Presenting the company’s 2017 briefing notes, Osunbor further stated that Shell-operated ventures in Nigeria recorded an output of some 572,000 barrels of oil equivalent per day in 2016.
He also commented on crude theft and other security issues in Shell operations, saying that crude oil theft on SPDC’s pipeline network resulted in a loss of about 5,660 barrels of oil per day in 2016, which is less than the 25,000 bpd in 2015.

Osunbor also disclosed that the number of sabotage-related spills declined to 45 compared with 93 in 2015.
“The reduction in oil theft and sabotage-related spills from the previous year can be attributed to continued improvements in air and ground surveillance and response by government security forces, lower production levels at SPDC JV operations in the Western part of the Niger Delta due to acts of sabotage and our divestment from key pipelines in 2015,” he explained.

“We continue to work with the government and other key stakeholders on the security challenges in our operating environment and look towards sustained and fruitful operations for the benefit of the Nigerian state and all other shareholders,” he added.

Okunbor said the determination of Shell to support the monetisation of the nation’s huge gas resources led it to establish Shell Nigeria Gas in 1998, which now supplies gas to about 90 industrial customers in Ogun, Rivers and Abia States, for power generation and manufacture of domestic products ranging from household consumables, to household utensils and hardware.

He disclosed that Shell companies in Nigeria paid special attention to the welfare of host communities, making Nigeria the second largest recipient of social investment spending in the Shell Group after the United States.
“Areas of focus include community and enterprise development, education, health, access-to-energy, and since 2016, road safety.

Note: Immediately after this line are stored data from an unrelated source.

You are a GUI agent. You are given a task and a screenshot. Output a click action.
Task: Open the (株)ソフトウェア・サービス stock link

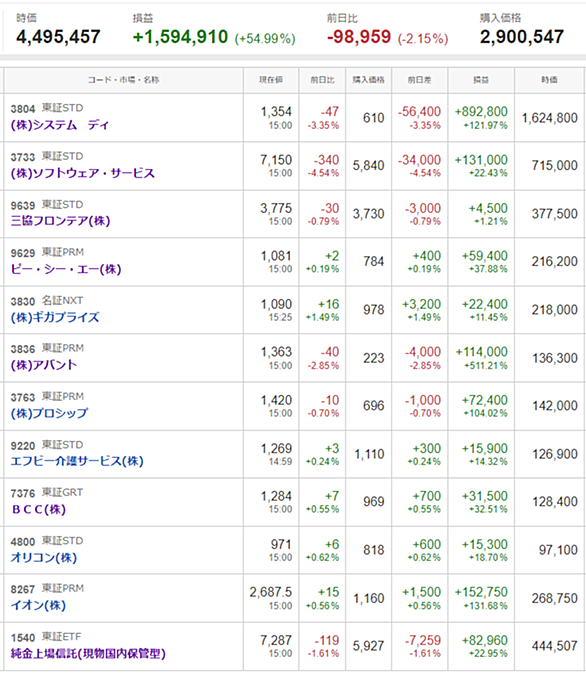pos(83,173)
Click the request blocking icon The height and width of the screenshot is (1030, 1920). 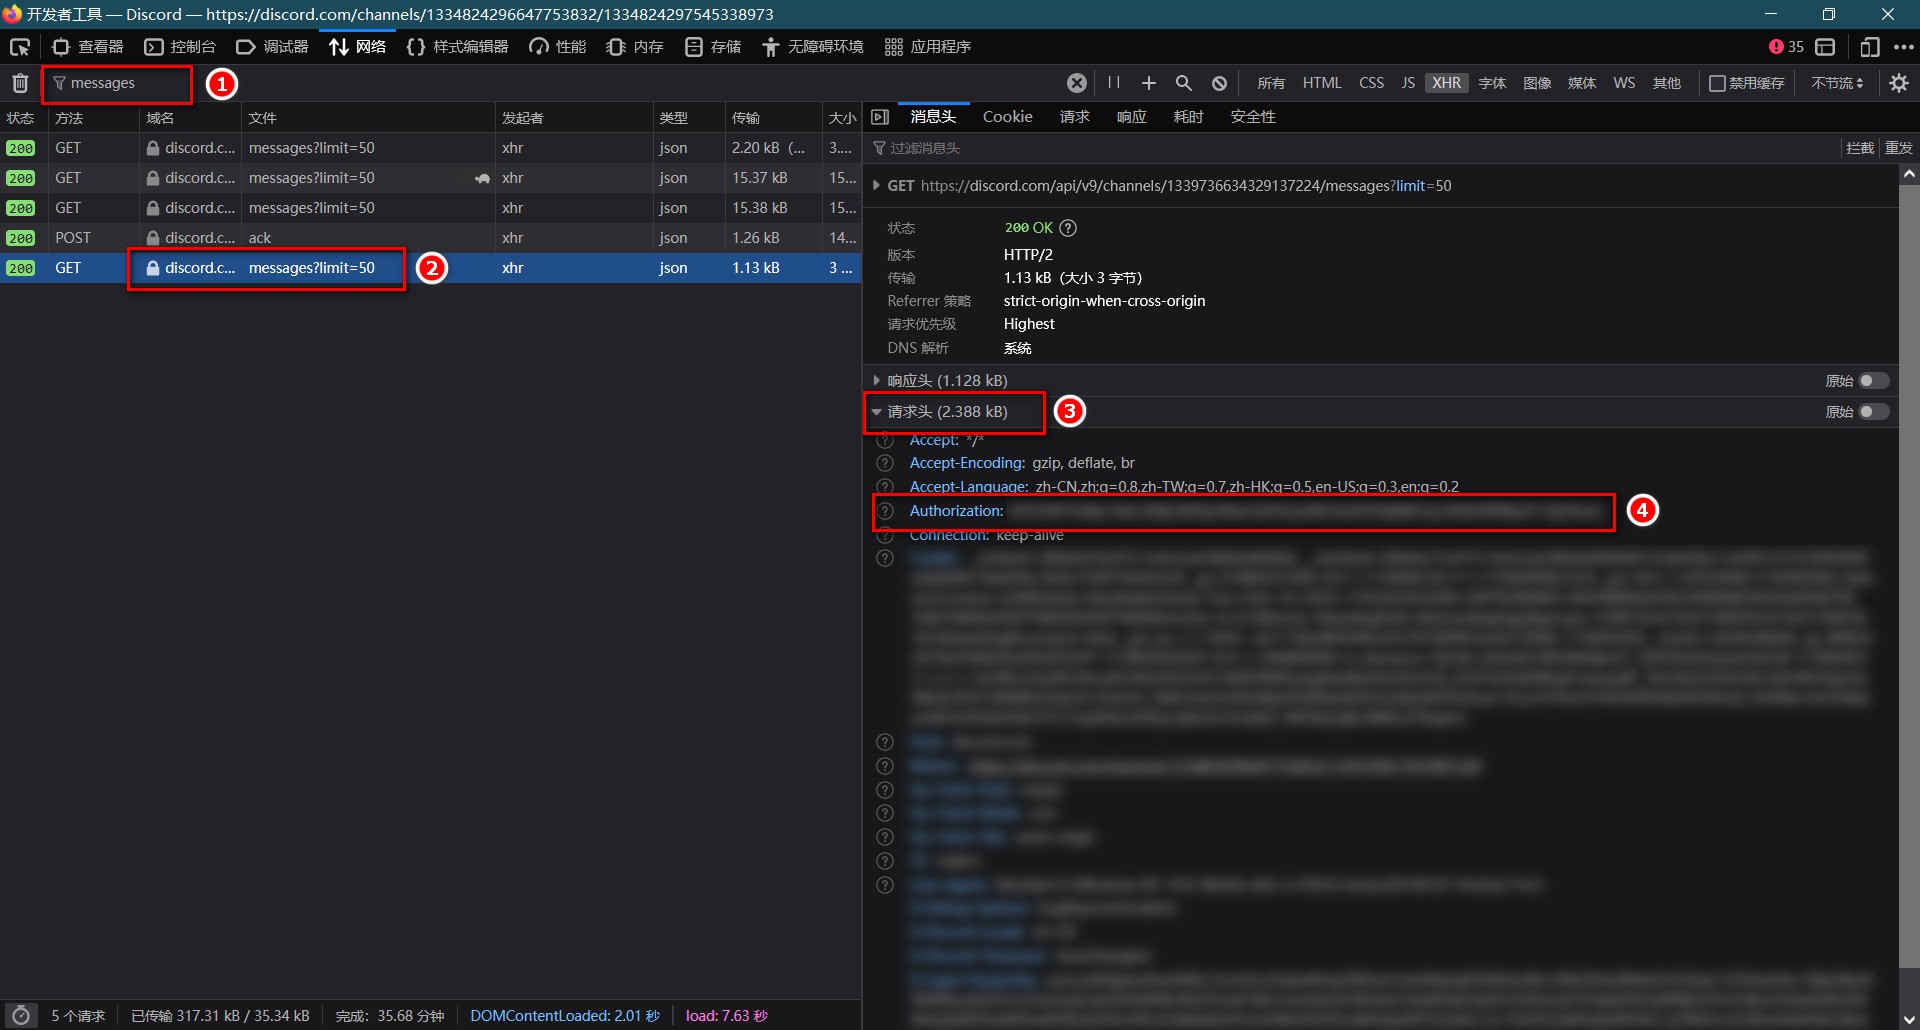point(1219,83)
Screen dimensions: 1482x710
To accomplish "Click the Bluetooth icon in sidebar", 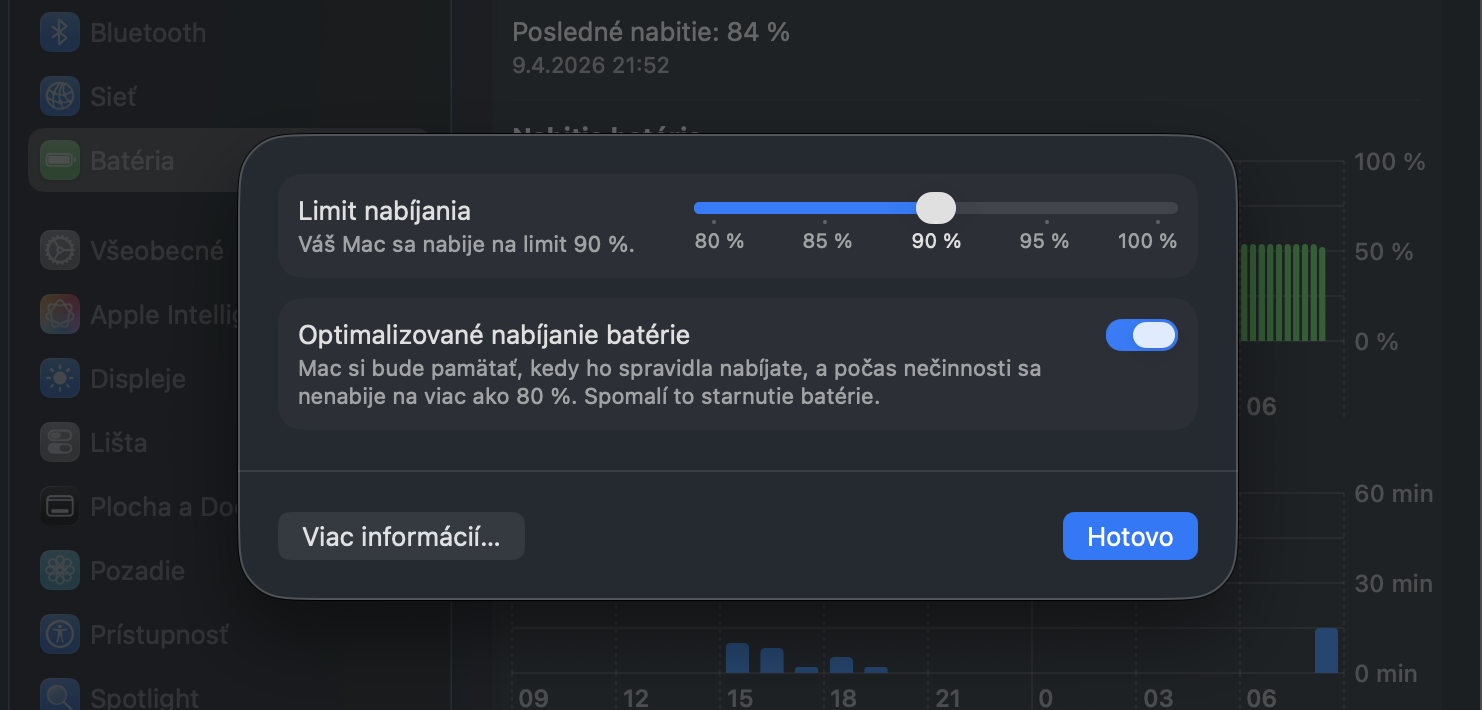I will (x=60, y=33).
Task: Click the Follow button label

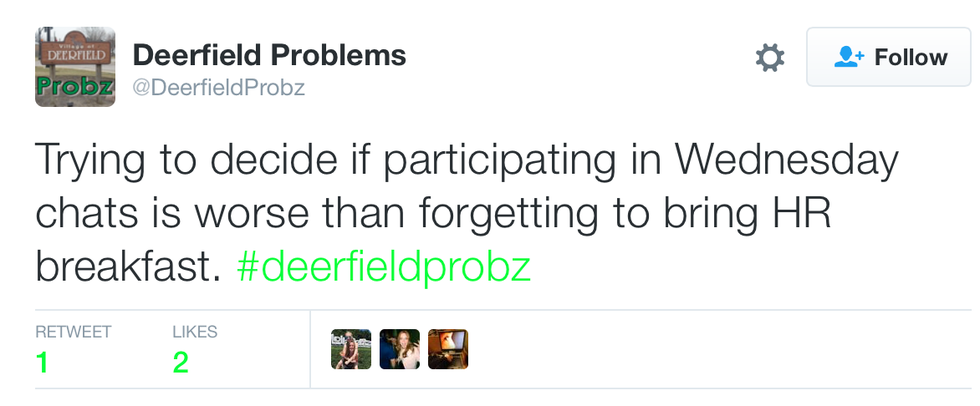Action: pyautogui.click(x=910, y=58)
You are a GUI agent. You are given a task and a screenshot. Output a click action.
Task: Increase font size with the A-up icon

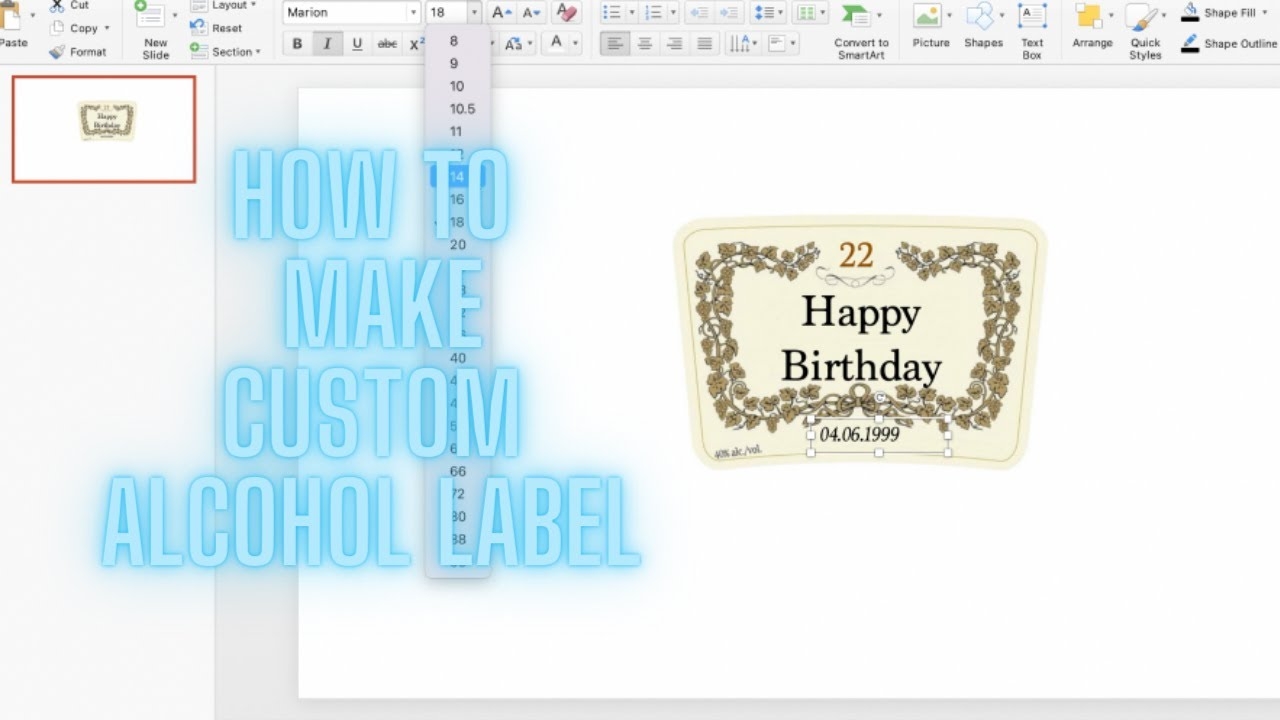[x=501, y=13]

This is in addition to community-driven development programmes and initiatives delivered through the Global Memorandum of Understanding (GMoU), which target themes as determined by benefiting communities,” he said.

In a bid to involve more Nigerian contractors in Shell operations, Okunbor said the Shell Contractor Funding initiative was expanded with eight participating banks committing about $2.2 billion to fund contract execution by Nigerian companies working for Shell Companies in Nigeria.

“Since the commencement of the programm in 2011, loans worth approximately $1 billion have been awarded to 220 small and medium-sized Nigerian enterprises with no recorded defaults on repayment. The Shell Contractor Fund was approved by the Organisation for Economic Cooperation and Development (OECD) at its plenary session on “Shared Value creation and local content” in December 2016 and included in the compendium of global best practices,” Okunbor said.

The Shell boss, who presented the company’s 2017 briefing notes through Shell Nigeria’s Communications Manager, Mrs. Sola Abulu,noted that SNEPCo added to the group’s efforts to improve the capability of Nigerian vendors and service providers in deep water operations by assigning significant portion of work to this category of contractors in its recently-concluded turnaround maintenance at Bonga field.

In a related development, PENGASSAN yesterday directed its members who perform administrative duties in Shell and Nigerian Agip Oil Company (NAOC) to embark on strike in solidarity with their members in ExxonMobil.
But while normal activities were observed in offices of the IOCs in Lagos, the Port Harcourt Zonal chairman said the action was very effective in Port Harcourt zone.

He added that the strike, which was in solidarity with ExxonMobil, did not affect crude oil production.
After it had shunned a meeting convened in Abuja last week by the Minister of Labour and Productivity, Dr. Chris Nigige, the oil workers yesterday commenced negotiations with ExxonMobil in Lagos, the first talks between the two parties since the union embarked on their action last week.

The meeting, scheduled for yesterday evening, was to find solutions to the week-long picketing of the company.
THISDAY gathered that before the minister invited the workers to a meeting, the company had invited the union leaders to a meeting in Lagos but the meeting could not hold as a result of disagreement between the union and the management on the actual number of union leaders that would represent the workers.